*Instructions for the task:* Exactly the lines from the one with "Task: Open the app launcher waffle icon" through the end of the records below are needed, minus any pictures.

(Pixel coordinate grounding data)
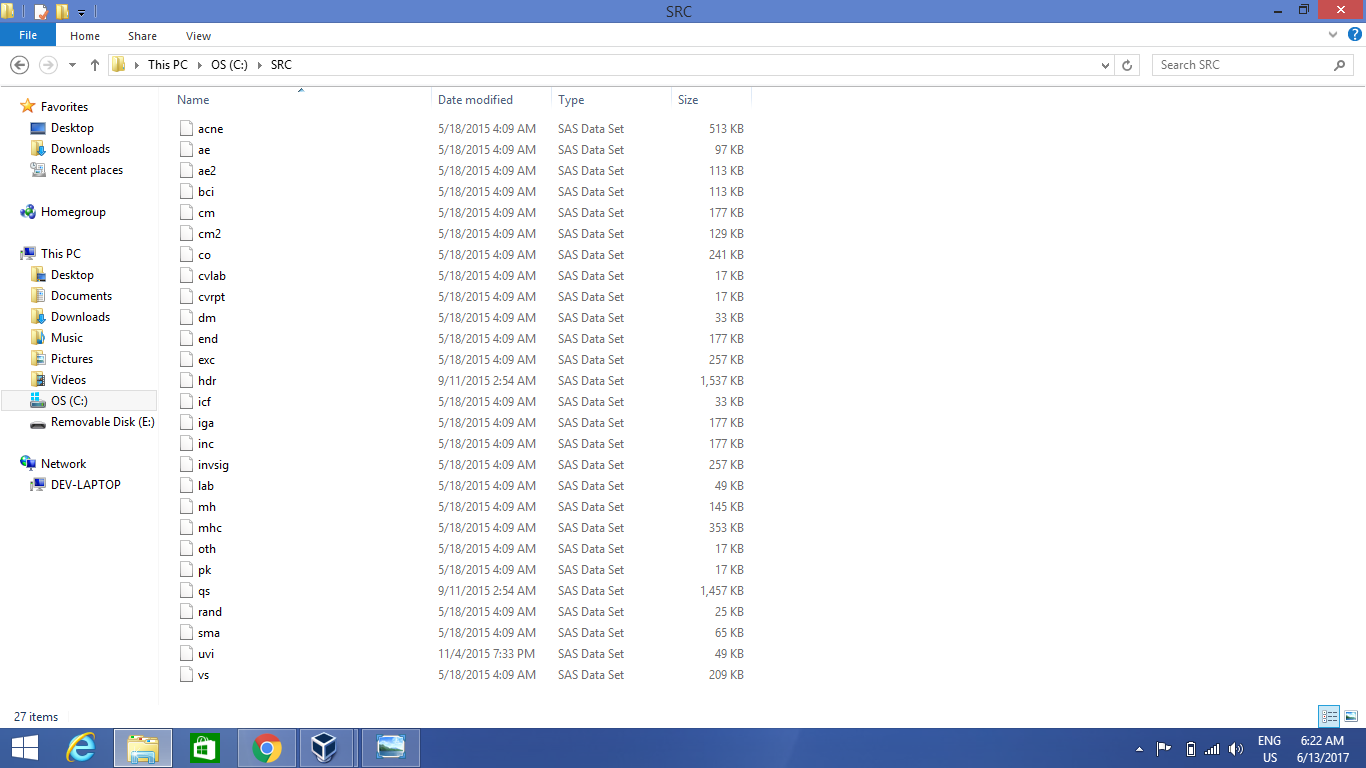The image size is (1366, 768).
Task: Go up one folder level
Action: click(95, 65)
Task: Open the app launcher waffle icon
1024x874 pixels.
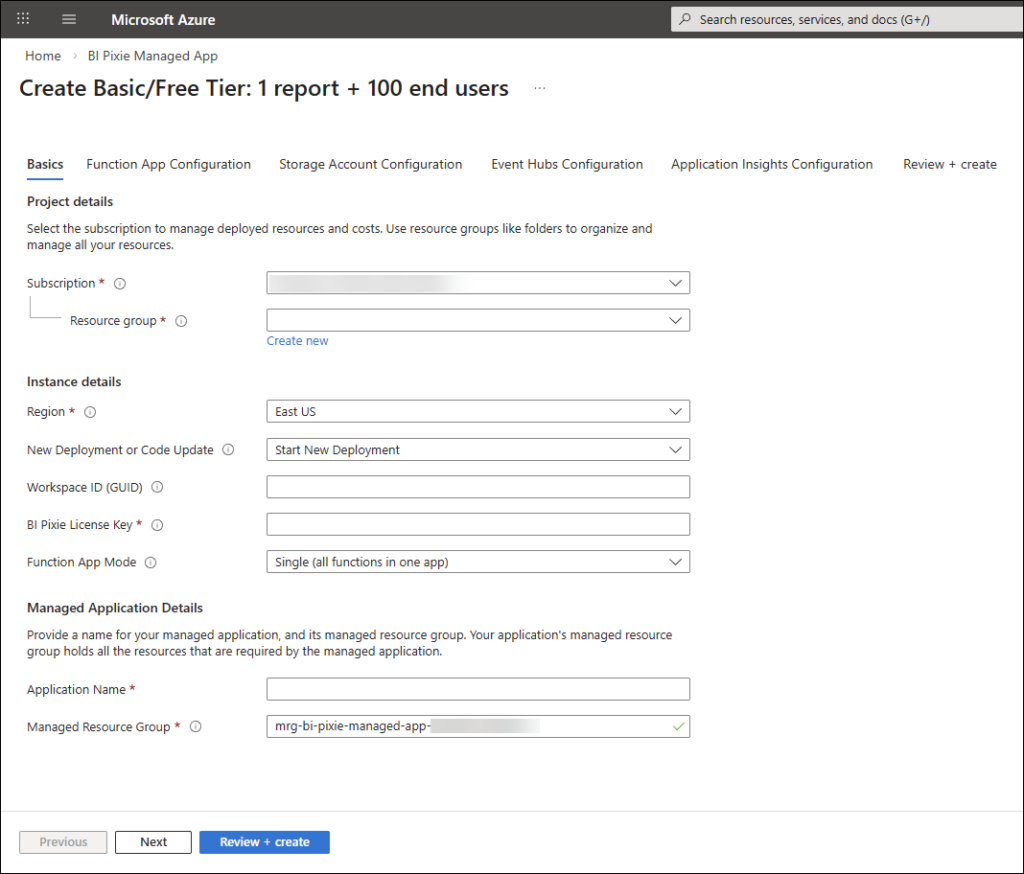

*Answer space:*
Task: Open the app launcher waffle icon
1024x874 pixels.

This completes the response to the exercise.